Outro exemplo disso foi a sabatina no Roda Viva, tradicional programa de entrevistas da TV Cultura em que ficam ao centro do debate grandes nomes de diferentes segmentos da sociedade. Naquela noite, também viveu horas de popstar. Depois de responder a 37 perguntas dos jornalistas, deu autógrafos em livros e camisas, atendeu a pedidos de fotos e recebeu abraços e elogios.

Também tornou-se cidadão paulistano com o título concedido pela Câmara Municipal de São Paulo e empilhou prêmios aqui e em Portugal como reconhecimento de seu trabalho à frente do Palmeiras. Foi condecorado, por exemplo, com o troféu Quinas de Ouro, mais alta distinção dada pela Federação Portuguesa de Futebol (FPF), e eleito o melhor treinador português que trabalha fora do seu país de origem na 56ª edição do prêmio CNDI, promovido pela associação de jornalistas esportivos de Portugal.

MARCAS
O primeiro técnico da história do Palmeiras a colecionar pelo menos um título Estadual, um nacional e um internacional se habituou a derrubar tabus e colecionar façanhas. Recentemente, ele e sua comissão técnica alcançaram a marca de 100 vitórias no comando do Palmeiras. Hoje, registram 102.

Entre os estrangeiros, virou o segundo com mais triunfos, atrás apenas do uruguaio Ventura Cambon, com 305. No Allianz Parque, ninguém dirigiu o time mais vezes do que o português, nem obteve mais vitórias. São 46 triunfos em 72 partidas.
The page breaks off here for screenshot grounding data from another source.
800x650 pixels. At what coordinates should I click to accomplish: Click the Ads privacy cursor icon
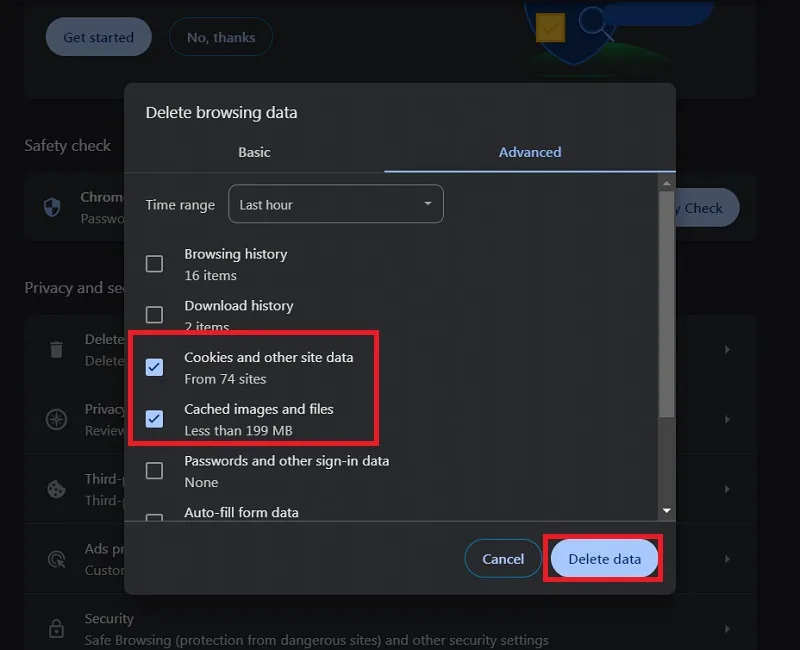point(56,559)
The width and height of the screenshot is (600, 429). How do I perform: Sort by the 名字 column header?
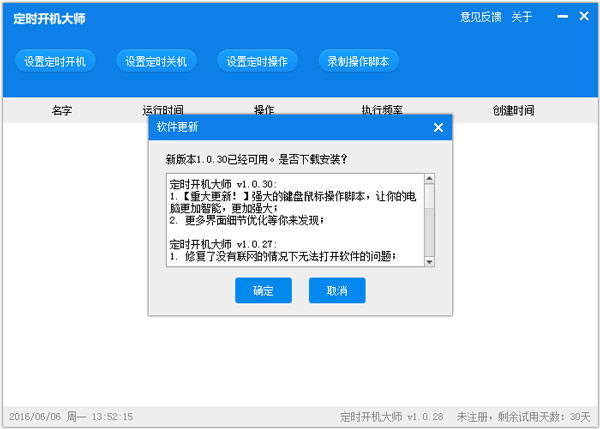click(x=62, y=110)
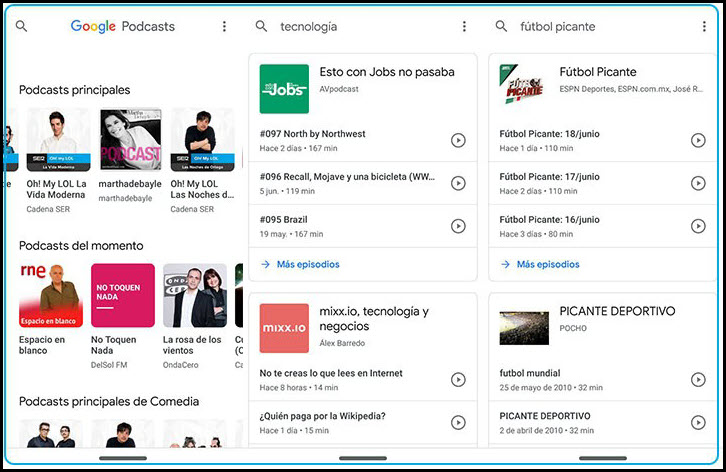Open search in Google Podcasts home screen

[21, 27]
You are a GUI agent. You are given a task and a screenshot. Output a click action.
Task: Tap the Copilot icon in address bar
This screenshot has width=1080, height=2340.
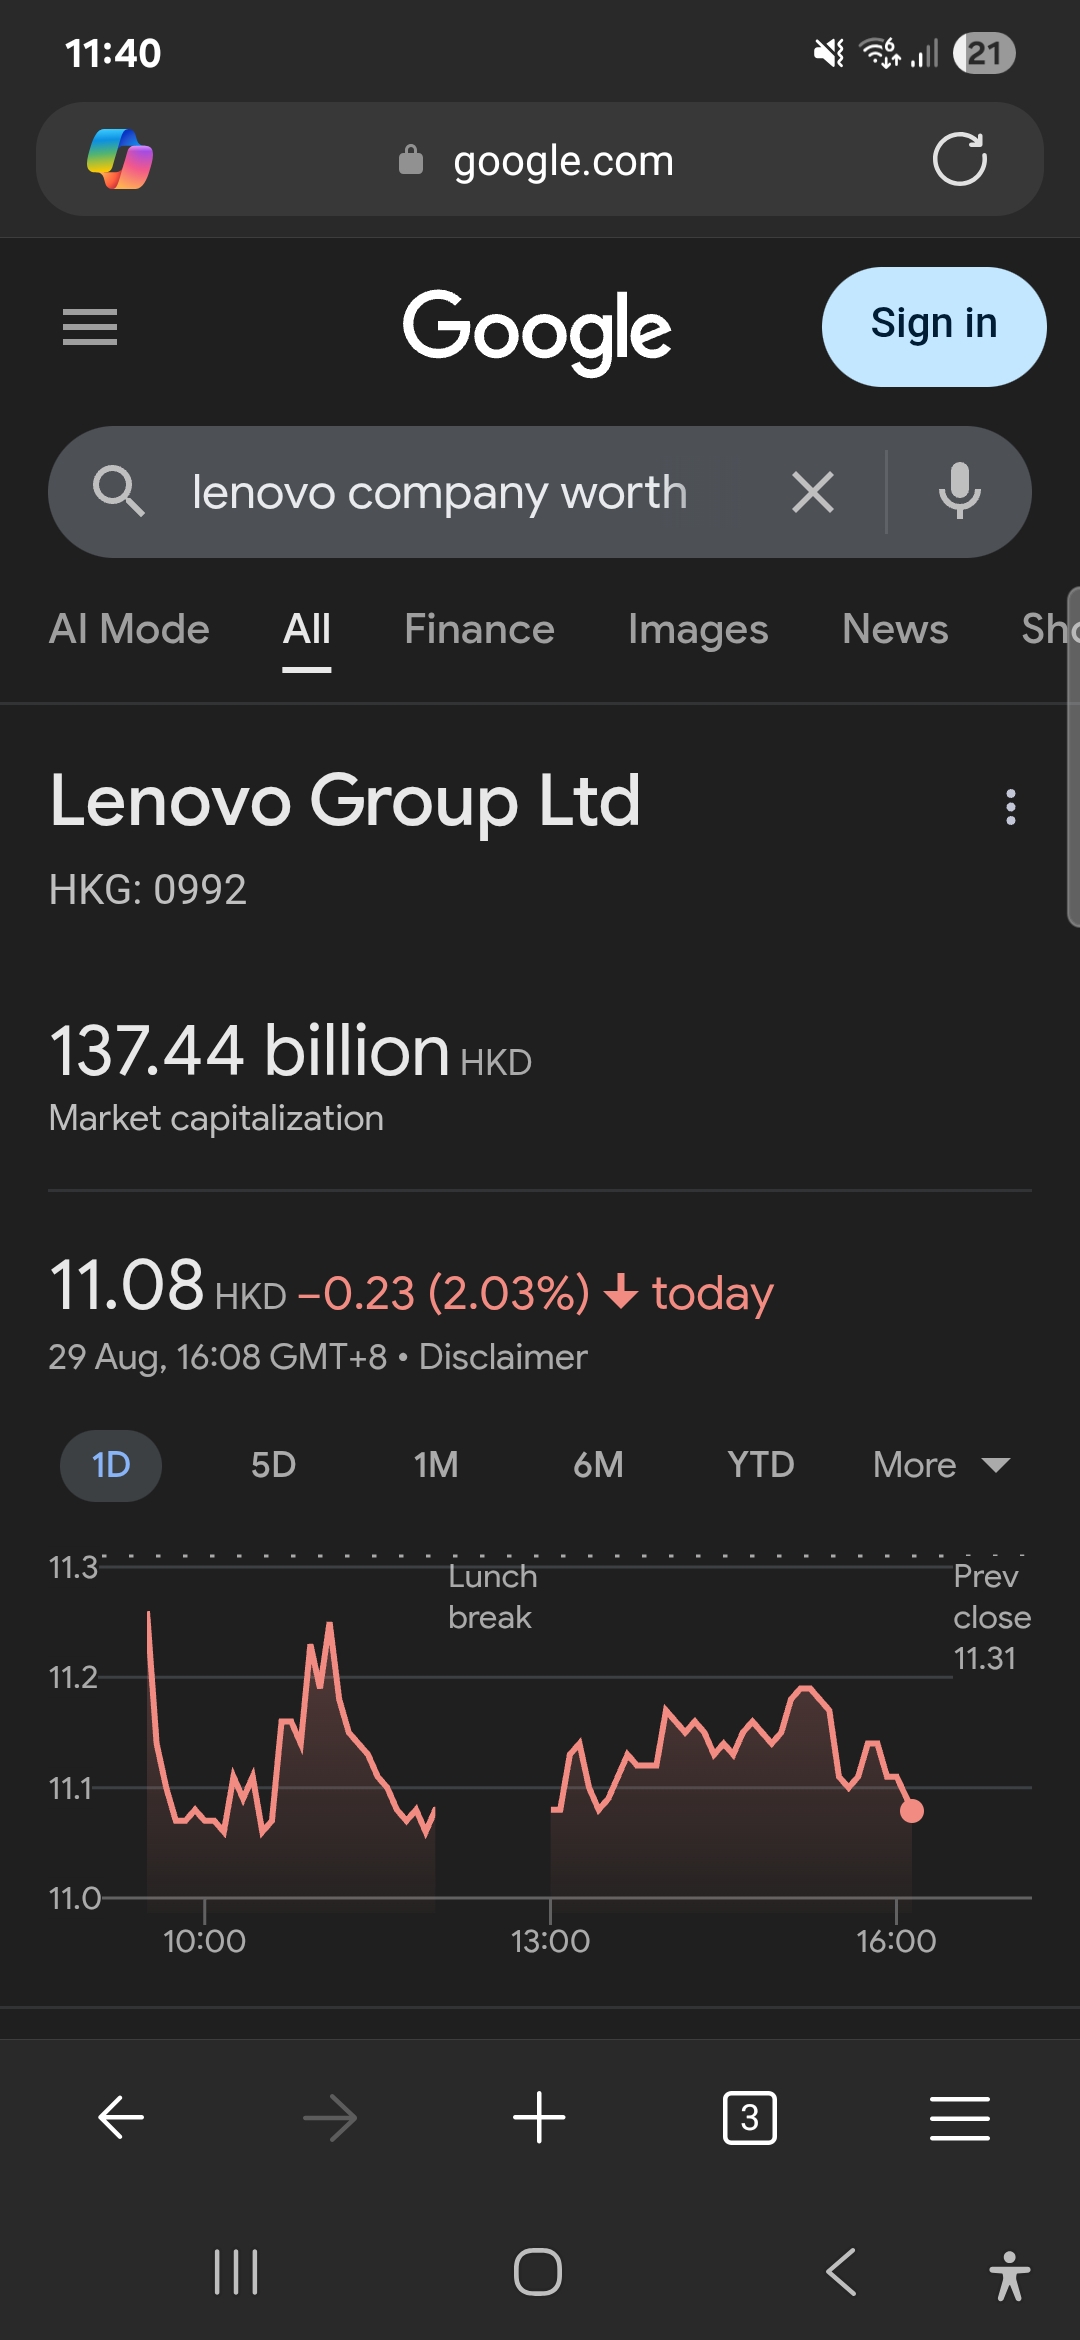pos(120,159)
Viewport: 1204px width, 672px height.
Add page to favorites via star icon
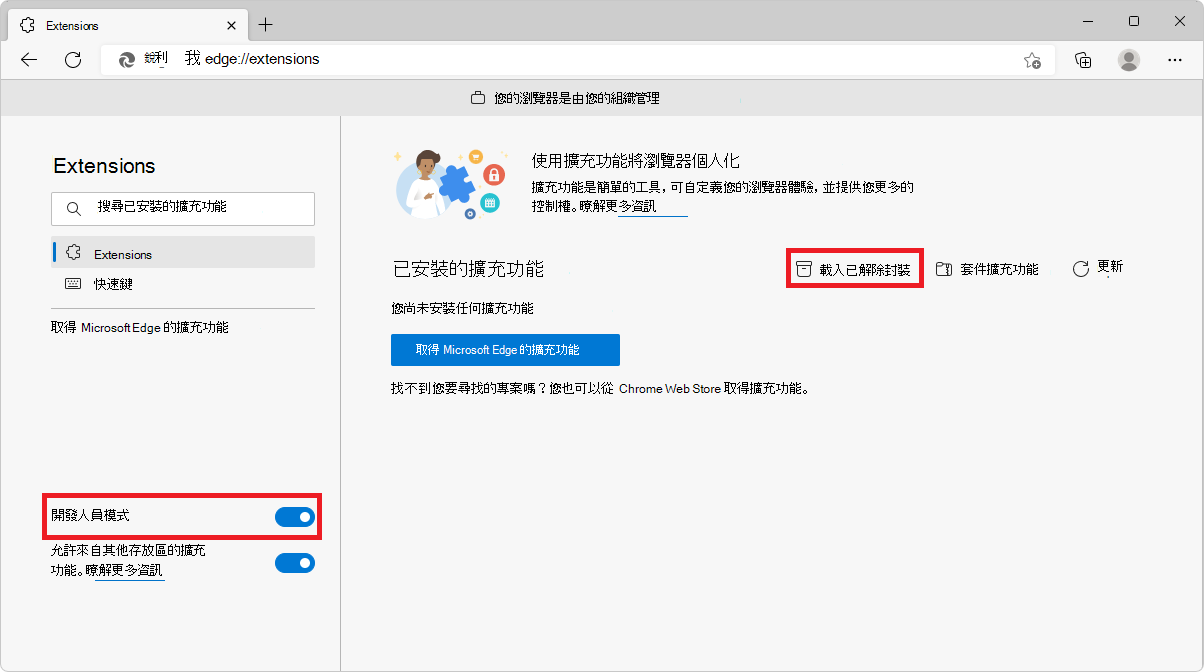coord(1032,60)

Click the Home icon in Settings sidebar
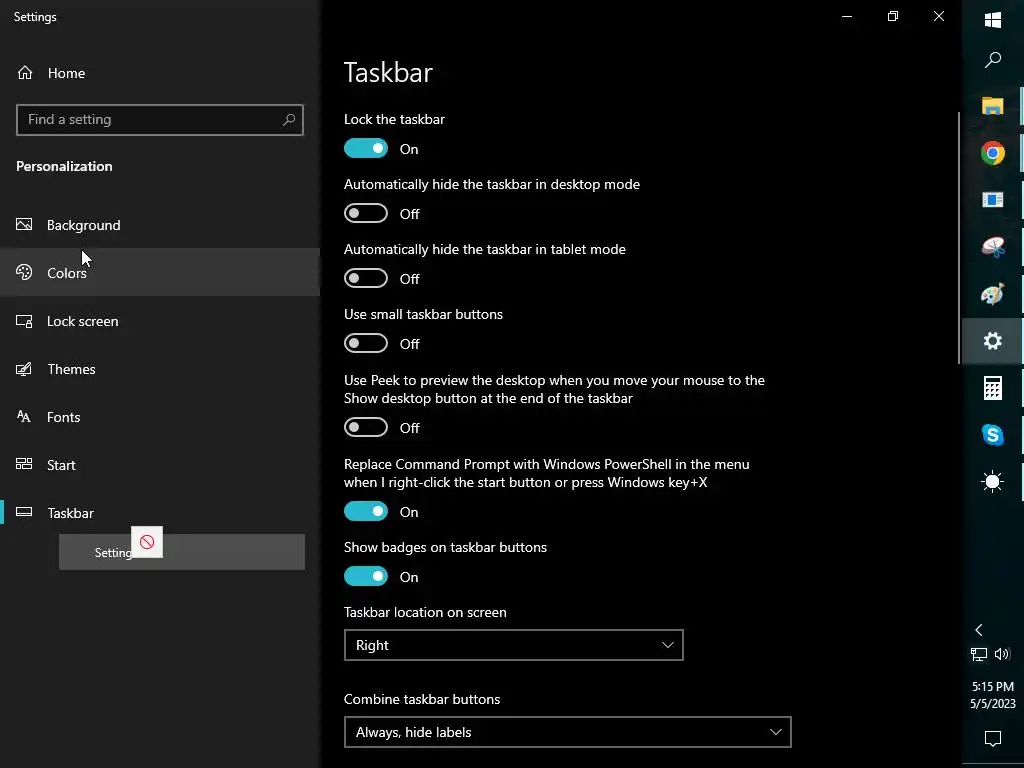tap(25, 73)
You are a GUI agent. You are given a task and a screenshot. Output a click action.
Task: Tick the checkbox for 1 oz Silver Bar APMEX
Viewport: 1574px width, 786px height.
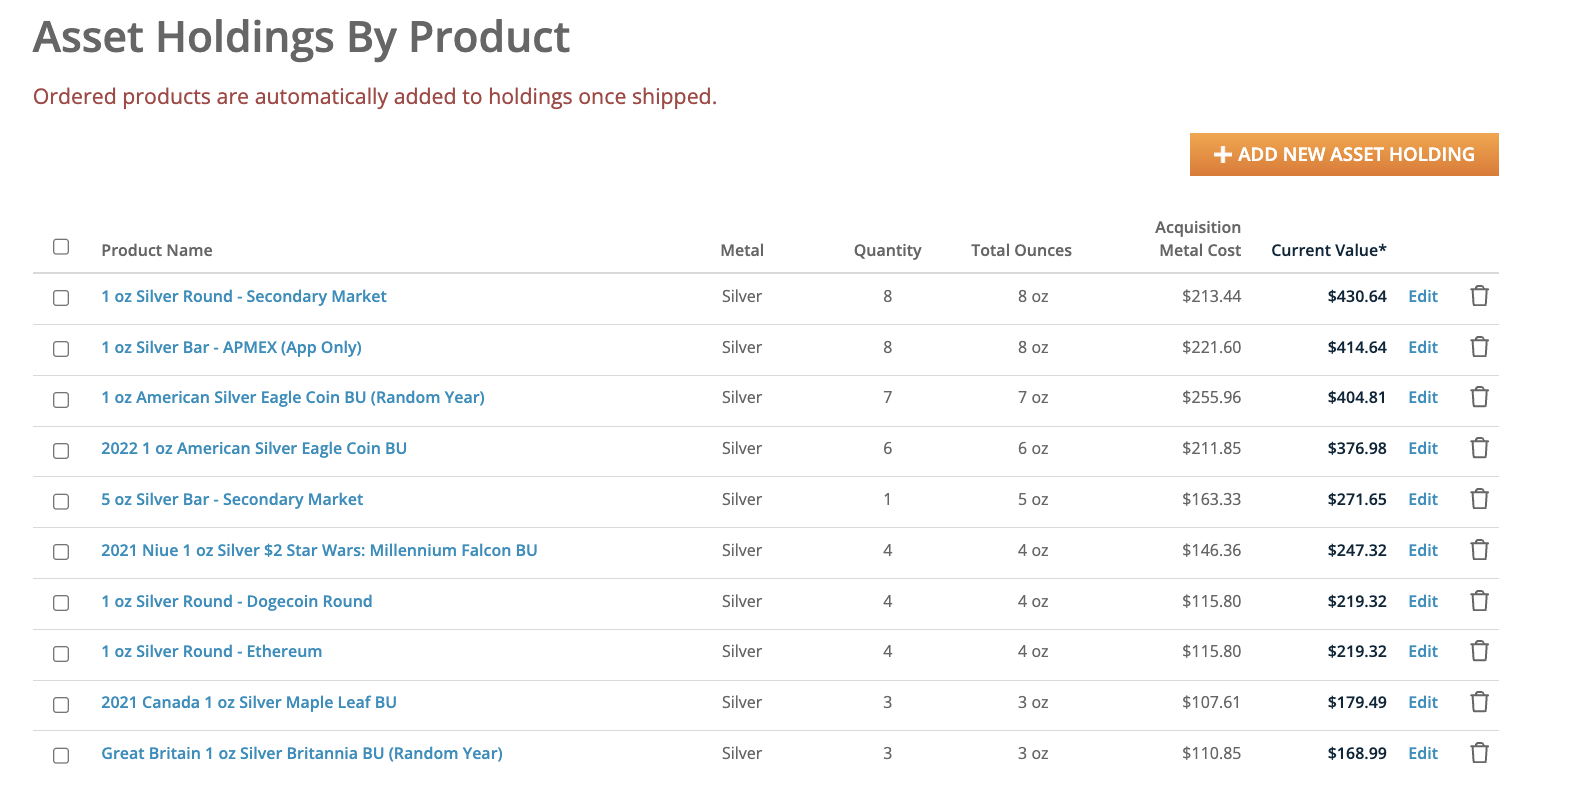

Também estabeleceu o recorde de vitórias em sequência no local: dez no total.

Ampliando o recorte, nenhum treinador conquistou mais vitórias no futebol brasileiro desde outubro de 2020, data da chegada do treinador ao País, que era carente de profissionais como o português da pequena cidade de Penafiel. Resta saber quanto tempo os torcedores palmeirenses, fãs e admiradores de Abel poderão desfrutar do trabalho do comandante. Embora goste do que faz, ele disse reiteradas vezes que não pretende ser técnico por muito tempo.

"Não sei se vou chegar aos cinquenta", não garantiu o técnico mais falado do País e também o mais valorizado financeiramente, que completará 44 anos em dezembro.